RECORDS SUPPLIED ->
....................
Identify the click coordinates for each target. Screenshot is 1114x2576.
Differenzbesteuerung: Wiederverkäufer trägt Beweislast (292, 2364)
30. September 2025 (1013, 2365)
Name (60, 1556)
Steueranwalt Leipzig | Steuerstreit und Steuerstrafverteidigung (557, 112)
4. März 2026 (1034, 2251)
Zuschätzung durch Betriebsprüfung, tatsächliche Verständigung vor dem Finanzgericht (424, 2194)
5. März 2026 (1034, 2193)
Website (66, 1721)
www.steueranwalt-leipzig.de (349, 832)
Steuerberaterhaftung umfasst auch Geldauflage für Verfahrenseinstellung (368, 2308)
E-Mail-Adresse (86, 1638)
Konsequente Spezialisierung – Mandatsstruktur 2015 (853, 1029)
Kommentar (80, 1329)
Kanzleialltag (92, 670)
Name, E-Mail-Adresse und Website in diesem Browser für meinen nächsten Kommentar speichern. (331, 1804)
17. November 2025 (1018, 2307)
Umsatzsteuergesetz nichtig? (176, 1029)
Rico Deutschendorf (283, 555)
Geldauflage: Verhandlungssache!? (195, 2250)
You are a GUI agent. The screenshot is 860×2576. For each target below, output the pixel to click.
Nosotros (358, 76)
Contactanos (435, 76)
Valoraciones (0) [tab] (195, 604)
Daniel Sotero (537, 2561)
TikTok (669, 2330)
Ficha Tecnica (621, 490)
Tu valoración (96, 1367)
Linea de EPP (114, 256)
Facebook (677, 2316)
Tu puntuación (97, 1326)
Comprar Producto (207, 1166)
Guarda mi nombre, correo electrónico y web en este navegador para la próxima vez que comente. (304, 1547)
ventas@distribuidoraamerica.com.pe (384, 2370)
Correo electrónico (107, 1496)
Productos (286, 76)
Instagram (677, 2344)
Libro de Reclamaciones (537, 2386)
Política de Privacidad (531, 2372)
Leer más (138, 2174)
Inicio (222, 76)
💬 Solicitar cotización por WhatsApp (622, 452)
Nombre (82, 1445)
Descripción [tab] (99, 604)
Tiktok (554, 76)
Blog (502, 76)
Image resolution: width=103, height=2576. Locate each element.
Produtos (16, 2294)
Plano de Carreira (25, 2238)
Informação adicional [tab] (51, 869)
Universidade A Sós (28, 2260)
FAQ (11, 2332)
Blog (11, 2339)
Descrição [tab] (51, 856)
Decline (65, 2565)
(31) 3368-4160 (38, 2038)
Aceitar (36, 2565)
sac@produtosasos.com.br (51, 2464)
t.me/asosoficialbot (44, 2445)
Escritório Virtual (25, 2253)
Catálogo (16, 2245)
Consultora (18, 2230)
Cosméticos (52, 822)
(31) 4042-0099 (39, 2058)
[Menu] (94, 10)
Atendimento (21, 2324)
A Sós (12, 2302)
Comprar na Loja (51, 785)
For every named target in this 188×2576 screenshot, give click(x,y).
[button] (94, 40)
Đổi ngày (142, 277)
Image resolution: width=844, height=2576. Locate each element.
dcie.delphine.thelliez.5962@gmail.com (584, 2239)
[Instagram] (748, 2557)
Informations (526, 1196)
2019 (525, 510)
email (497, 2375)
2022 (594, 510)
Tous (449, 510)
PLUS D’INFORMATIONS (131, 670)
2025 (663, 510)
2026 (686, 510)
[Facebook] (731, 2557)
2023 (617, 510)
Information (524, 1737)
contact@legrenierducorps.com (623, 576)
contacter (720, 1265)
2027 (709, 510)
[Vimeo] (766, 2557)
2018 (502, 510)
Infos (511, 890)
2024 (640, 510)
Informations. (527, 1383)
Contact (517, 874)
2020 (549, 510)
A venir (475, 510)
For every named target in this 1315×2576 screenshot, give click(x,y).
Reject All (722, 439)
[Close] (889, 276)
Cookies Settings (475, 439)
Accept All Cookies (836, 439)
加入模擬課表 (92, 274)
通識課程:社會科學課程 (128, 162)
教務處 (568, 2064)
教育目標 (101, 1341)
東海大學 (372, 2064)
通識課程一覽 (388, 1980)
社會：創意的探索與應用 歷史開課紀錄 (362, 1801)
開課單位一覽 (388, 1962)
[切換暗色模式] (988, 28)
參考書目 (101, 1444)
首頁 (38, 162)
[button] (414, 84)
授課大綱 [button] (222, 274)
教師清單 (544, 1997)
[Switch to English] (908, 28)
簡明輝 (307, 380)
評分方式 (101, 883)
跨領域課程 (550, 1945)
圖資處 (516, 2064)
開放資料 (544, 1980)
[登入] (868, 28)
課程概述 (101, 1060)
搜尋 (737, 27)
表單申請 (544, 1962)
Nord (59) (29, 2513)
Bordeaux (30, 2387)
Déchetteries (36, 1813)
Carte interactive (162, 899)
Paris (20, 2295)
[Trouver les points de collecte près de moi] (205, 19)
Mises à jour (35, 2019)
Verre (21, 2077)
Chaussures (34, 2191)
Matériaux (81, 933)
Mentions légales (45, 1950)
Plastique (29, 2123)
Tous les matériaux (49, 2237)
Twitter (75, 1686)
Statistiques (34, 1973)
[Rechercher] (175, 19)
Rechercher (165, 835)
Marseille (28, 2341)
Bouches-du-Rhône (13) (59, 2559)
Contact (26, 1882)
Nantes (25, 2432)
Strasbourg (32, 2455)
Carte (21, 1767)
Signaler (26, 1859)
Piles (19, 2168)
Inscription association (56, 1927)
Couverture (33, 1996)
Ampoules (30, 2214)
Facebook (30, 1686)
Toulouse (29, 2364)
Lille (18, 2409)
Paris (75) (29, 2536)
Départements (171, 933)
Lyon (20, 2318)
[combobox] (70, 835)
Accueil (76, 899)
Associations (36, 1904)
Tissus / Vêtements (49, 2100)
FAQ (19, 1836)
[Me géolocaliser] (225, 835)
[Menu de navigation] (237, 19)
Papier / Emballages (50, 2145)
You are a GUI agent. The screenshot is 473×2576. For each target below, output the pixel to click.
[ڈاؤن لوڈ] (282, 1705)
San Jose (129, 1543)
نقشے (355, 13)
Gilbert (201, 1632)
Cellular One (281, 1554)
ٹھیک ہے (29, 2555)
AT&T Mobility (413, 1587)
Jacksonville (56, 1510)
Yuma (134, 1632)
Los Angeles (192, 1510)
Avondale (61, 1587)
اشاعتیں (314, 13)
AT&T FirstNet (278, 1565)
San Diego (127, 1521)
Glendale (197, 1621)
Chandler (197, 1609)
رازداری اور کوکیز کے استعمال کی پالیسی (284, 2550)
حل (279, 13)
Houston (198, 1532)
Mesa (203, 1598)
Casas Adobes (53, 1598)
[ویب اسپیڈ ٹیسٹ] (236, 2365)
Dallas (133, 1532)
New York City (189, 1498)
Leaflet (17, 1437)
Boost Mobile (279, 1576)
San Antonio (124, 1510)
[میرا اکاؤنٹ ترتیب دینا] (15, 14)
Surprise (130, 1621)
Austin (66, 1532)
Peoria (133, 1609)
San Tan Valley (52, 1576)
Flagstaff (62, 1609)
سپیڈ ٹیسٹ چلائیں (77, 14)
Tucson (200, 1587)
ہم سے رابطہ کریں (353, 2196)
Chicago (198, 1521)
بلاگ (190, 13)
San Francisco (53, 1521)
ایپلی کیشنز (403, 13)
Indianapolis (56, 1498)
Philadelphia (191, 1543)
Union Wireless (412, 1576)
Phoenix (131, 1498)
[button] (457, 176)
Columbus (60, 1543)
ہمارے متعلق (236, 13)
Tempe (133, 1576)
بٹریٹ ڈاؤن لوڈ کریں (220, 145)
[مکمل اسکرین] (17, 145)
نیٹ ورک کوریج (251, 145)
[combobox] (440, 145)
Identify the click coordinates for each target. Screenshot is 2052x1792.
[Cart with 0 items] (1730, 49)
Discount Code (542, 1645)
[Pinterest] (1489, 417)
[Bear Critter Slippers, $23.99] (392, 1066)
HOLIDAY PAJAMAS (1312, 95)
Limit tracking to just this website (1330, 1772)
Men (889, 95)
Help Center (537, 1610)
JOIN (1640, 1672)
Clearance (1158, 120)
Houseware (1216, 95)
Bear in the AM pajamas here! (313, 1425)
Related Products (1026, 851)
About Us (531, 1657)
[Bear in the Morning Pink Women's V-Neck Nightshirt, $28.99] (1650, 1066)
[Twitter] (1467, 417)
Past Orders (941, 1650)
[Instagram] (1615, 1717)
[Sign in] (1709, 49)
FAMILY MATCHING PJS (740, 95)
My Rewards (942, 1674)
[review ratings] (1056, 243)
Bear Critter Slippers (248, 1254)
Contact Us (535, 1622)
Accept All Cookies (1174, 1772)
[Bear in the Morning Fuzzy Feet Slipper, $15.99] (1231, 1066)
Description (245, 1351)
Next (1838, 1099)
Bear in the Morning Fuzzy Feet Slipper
....................
WHAT YOU SHOULD DO ->
The reply should hold only the lines of the listing above starting at the line containing "San Tan Valley (52, 1576)" and ending at the line containing "Tempe (133, 1576)", exactly as written.

WRITTEN RESPONSE ->
San Tan Valley (52, 1576)
Flagstaff (62, 1609)
سپیڈ ٹیسٹ چلائیں (77, 14)
Tucson (200, 1587)
ہم سے رابطہ کریں (353, 2196)
Chicago (198, 1521)
بلاگ (190, 13)
San Francisco (53, 1521)
ایپلی کیشنز (403, 13)
Indianapolis (56, 1498)
Philadelphia (191, 1543)
Union Wireless (412, 1576)
Phoenix (131, 1498)
[button] (457, 176)
Columbus (60, 1543)
ہمارے متعلق (236, 13)
Tempe (133, 1576)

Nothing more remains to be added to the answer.